Un tempo di tanto tempo fa..
una giacca di un gran tessuto pregiato e con tanti bottoni dorati, durante la sua quotidiana e serena passeggiata in compagnia del suo amico sigaro, vide sulla strada una tuta blu tutta stracciata e piena di buchi.
Essa era seduta a terra, con le spalle riverse su un cancello di una fabbrica appena chiusa e aveva il viso tutto rigato dalle lacrime.
Era disperata e chiedeva aiuto!
Necessitava al più presto di un po' di tessuto per riparare i propri strappi - l'inverno era alle porte e sarebbe morta sicuramente dal freddo.
L’elegante e sensibile giacca si commosse e cercò in tutti i modi di aiutare la povera tuta.
Parlò con i cappotti, parlò con gli abiti, parlò persino con i papillon.
Tutti annuirono con tristezza, tutti furono solidali e tutti a loro volta parlarono con altri.
Tutti quanti narrarono e decantarono il proprio conforto nei confronti della sfortunata tuta:
“dobbiamo aiutarla!”, si udì per strada, “non possiamo lasciarla in questo stato...”, disse ancora qualcuno a gran voce!
Così nei giorni seguenti, di gran fretta e con l’ansia in poppa, si organizzarono e si fissarono delle riunioni, delle tavole rotonde e dei dibattiti.
Si fecero dei proclami e si chiese ai quattro venti di portare quest’ultimi il più lontano possibile.
La triste vicenda arrivò persino nelle grandi città e all’interno dei palazzi più sfarzosi ed eleganti.
I grammofoni abbassarono il volume in segno di rispetto e le danze si interruppero per riguardo.
Le fasce tricolori, le coccarde e i cilindri si sentirono in dovere anch'essi di scendere in piazza e cercare una soluzione.
E i doppipetti al seguito, scendendo dalle proprie auto blu, dichiararono alla stampa: “siamo fortemente rammaricati e nutriamo grande apprensione per la triste storia.
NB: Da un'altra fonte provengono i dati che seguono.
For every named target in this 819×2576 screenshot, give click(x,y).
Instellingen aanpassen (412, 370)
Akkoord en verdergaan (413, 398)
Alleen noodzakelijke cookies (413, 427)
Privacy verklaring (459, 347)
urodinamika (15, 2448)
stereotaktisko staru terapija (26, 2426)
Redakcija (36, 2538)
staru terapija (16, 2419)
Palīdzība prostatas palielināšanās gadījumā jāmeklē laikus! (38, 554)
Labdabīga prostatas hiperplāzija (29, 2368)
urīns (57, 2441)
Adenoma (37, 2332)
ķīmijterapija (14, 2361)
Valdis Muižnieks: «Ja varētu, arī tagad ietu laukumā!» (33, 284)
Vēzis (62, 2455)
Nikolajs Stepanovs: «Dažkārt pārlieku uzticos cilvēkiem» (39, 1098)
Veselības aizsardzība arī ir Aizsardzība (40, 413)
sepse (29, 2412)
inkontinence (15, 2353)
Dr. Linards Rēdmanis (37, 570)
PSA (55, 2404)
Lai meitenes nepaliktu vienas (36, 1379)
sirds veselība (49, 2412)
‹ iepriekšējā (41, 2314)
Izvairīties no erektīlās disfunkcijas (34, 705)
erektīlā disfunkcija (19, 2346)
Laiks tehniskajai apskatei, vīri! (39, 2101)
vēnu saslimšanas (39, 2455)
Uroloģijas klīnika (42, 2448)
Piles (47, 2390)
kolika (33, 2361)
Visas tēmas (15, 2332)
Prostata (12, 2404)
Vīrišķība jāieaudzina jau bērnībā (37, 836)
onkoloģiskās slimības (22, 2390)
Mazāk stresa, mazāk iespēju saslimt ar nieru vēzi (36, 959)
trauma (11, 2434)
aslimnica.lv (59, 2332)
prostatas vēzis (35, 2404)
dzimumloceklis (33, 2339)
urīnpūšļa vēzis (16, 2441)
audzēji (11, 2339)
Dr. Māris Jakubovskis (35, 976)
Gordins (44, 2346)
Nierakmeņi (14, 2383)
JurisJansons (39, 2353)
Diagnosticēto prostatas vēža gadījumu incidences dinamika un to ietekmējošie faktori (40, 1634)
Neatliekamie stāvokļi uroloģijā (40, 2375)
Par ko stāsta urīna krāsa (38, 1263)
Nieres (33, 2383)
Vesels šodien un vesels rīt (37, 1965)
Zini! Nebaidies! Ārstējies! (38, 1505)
Cercheremo quanto prima una soluzione”
Tutti dovevano sapere e tutti dovevano essere responsabilizzati - la tuta blu doveva essere salvata a tutti i costi!
Il lunedì chiamò l'amico martedì, che a sua volta venne con a fianco il mercoledì - Ottobre arrivò, dietro esso Novembre e con al seguito Dicembre - gli abeti si illuminarono e i costumi si barricarono nei cassetti.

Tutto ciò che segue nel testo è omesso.